• [Material provided]:
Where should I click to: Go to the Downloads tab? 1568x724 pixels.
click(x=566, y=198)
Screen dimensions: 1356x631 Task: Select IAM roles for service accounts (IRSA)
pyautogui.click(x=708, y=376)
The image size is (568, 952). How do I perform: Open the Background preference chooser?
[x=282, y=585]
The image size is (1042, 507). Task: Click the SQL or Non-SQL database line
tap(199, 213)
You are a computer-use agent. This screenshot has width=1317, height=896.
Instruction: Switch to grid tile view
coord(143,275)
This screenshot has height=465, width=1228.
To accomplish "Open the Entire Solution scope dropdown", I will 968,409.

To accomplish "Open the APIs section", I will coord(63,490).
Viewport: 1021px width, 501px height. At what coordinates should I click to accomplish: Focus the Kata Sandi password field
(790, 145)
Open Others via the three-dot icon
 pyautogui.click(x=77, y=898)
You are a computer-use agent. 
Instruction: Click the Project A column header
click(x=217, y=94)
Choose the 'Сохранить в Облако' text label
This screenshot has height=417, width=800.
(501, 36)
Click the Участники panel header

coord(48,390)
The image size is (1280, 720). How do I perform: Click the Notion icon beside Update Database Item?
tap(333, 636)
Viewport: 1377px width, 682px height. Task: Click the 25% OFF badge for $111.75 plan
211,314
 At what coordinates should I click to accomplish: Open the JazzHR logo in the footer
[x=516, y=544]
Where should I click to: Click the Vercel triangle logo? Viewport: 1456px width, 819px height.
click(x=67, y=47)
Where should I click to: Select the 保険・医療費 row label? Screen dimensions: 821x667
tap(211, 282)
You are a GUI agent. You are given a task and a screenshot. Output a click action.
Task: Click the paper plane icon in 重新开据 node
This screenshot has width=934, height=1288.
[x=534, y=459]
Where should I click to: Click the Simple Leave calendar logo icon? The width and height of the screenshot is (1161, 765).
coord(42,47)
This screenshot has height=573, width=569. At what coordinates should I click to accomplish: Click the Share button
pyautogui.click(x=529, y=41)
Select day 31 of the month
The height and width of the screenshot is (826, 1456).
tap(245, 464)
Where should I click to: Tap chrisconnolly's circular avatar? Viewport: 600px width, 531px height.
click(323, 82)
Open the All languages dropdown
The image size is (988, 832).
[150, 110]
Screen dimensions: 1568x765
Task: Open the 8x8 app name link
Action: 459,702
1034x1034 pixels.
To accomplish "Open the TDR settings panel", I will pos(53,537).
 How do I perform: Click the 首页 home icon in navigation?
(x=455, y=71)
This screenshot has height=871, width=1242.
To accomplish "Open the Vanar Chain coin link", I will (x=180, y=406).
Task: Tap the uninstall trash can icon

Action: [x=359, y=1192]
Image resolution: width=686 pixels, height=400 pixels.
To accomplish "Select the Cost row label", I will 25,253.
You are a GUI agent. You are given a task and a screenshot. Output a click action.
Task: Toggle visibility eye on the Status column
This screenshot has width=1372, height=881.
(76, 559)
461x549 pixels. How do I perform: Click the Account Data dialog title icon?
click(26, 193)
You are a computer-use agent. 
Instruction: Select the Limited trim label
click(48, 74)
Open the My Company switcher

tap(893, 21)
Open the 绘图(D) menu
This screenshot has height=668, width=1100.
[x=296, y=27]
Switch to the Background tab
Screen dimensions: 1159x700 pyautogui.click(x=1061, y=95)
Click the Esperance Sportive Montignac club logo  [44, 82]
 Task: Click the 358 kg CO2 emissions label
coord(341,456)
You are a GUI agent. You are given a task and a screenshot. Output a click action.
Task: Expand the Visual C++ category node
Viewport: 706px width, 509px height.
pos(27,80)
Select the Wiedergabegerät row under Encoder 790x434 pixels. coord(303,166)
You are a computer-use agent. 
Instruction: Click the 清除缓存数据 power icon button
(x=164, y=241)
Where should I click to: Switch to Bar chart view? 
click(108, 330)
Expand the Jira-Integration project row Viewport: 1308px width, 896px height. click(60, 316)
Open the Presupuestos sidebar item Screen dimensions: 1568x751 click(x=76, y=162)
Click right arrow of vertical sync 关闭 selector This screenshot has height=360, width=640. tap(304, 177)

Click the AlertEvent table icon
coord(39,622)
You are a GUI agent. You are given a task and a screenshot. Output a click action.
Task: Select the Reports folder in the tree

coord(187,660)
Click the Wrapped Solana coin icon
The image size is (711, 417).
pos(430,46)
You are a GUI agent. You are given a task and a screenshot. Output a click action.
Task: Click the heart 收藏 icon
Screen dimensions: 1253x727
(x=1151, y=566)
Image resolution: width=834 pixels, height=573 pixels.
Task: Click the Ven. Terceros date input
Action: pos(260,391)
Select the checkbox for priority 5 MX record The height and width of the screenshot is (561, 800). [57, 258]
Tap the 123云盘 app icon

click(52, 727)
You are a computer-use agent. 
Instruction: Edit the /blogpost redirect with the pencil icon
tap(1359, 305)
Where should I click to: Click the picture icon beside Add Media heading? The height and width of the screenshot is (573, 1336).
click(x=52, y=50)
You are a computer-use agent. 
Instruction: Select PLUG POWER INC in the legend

• [Work instruction]:
Where does the string "will" appear in the records above? Show every line that holds it.

• [Reply]:
To accomplish "Open the Entire Solution scope dropdown", I will 968,409.
To accomplish "Open the APIs section", I will coord(63,490).
To accomplish "Open the TDR settings panel", I will pos(53,537).
To accomplish "Open the Vanar Chain coin link", I will (x=180, y=406).
To accomplish "Select the Cost row label", I will 25,253.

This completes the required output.